Julien (Thierry Lhermitte), a smug, ruthlessly successful businessman, sees his family off on holiday then spies a pretty girl in a café outside his office. He is soon drawn into a quirky, volatile affair with the capricious Angela (Nadia Farès), which backfires when she suddenly becomes his son’s new nanny. Julien suspects Angela is out to destroy his life. He takes matters into his own hands, but that is only the beginning as events spiral out of control.
Though convoluted at times and a little too reliant upon coincidence, this is a satisfyingly twisted thriller. Christopher Frank teases with a Hitchcockian, 'light' beginning as Julien and Angela's date is interrupted by constant phone calls, but the manner in which he develops his plot via elliptical details is closer to Brian De Palma. It is not what characters see, it is how they interpret what is seen. Frank lacks De Palma's virtuoso camera technique and satirical wit, but makes each plot twist a turn of the screw in a story that springs continuous surprises. Less successful is Jean-Marie Senia's, Pino Donnagio styled score with its screeching strings so overwrought they render several key scenes almost laughable.
The British born Frank worked almost exclusively within the French film industry. He provided the source novel for Andrzej Zulawski's acclaimed L'important c'est D'aimer (1975), collaborated with actor/director Alain Delon on a series of lightweight, but fun action movies in the 1980s, and wrote the dismal Burt Reynolds vehicle Malone (1987). He succumbed to a heart attack in 1993, before the release of this, his strongest film.

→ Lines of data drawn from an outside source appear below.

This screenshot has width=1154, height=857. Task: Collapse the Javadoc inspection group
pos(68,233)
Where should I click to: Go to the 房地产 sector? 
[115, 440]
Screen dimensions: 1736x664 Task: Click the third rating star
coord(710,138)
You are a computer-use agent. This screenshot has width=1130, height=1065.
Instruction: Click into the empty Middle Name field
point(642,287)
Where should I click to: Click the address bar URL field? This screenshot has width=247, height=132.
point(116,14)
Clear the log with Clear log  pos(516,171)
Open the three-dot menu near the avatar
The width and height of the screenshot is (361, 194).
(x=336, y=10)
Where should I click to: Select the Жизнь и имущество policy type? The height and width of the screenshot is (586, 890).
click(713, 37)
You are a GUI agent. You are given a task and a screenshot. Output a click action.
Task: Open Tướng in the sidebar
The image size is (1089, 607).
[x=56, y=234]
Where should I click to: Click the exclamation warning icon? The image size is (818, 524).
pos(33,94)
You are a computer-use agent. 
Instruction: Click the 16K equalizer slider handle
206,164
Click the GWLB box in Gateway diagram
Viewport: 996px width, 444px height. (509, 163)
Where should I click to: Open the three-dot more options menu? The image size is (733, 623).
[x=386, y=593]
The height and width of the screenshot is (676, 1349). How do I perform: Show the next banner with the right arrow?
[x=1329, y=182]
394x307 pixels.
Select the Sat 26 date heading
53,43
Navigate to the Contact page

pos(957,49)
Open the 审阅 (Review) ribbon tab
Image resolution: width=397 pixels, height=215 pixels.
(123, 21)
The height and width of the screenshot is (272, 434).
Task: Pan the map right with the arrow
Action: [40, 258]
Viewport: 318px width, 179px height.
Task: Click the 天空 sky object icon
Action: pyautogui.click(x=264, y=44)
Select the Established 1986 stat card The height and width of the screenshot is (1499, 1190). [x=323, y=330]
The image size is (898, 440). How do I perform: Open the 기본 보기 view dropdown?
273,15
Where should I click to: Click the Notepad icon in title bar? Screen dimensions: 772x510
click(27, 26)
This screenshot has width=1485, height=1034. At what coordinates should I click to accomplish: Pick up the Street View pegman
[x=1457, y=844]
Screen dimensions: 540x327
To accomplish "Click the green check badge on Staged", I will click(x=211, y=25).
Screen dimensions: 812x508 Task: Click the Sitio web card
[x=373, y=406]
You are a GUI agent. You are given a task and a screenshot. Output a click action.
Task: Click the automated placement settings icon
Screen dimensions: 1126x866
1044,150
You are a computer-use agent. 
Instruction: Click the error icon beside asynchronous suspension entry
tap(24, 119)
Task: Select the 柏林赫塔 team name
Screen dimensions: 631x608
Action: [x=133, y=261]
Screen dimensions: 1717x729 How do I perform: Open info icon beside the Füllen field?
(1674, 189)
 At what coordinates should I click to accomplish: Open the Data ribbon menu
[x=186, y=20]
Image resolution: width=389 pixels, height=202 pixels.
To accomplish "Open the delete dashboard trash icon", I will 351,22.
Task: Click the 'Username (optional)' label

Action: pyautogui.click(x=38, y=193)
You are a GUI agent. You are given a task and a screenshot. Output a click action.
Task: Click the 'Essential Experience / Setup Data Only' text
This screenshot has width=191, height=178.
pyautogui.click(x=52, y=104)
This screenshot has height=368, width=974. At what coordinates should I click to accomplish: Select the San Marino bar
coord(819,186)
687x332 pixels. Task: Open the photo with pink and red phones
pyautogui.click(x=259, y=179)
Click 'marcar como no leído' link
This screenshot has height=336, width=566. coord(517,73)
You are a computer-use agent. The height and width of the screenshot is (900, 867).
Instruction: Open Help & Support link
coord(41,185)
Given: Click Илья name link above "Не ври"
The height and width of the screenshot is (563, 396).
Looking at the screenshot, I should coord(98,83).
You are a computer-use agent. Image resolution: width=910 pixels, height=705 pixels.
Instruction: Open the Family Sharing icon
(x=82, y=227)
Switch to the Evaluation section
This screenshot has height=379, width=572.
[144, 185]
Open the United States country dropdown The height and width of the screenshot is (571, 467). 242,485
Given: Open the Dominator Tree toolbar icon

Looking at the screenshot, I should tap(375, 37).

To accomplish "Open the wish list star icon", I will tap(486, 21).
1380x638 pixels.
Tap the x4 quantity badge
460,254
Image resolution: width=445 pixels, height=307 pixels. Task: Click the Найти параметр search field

Frank's varied career suggests why Love in the Strangest Way wavers from art house psychodrama to glossy, Hollywood style erotic thriller. One could easily imagine Michael Douglas and Anne Archer inhabiting Thierry Lhermitte and Maruschka Detmers' roles. The misleading title suggests a tale of amour fou, but though the film boasts its share of sexy scenes, with Nadia Farès lounging naked for scant reasons beyond viewers' voyeuristic delight, quirky characterizations and some dark humour rank this higher than a soulless skin-flick. Its heart is pure schadenfreude: our pleasure comes from seeing a nasty, self-serving bourgeois type get the comeuppance he richly deserves. Best known for his comedic roles (including Claude Zidi's spectacular Le Ripoux (1985), which mocked exactly the kind of hard boiled thriller Frank used to write), Lhermitte is exceptional as the cocky philanderer whose life unravels spectacularly. Farès is well cast as the alluring, but unhinged femme fatale. Angela goes from psycho to tragic victim to avenging angel, and it's a nicely ambiguous touch that the viewer never quite pins her down, right until the last, stinging twist.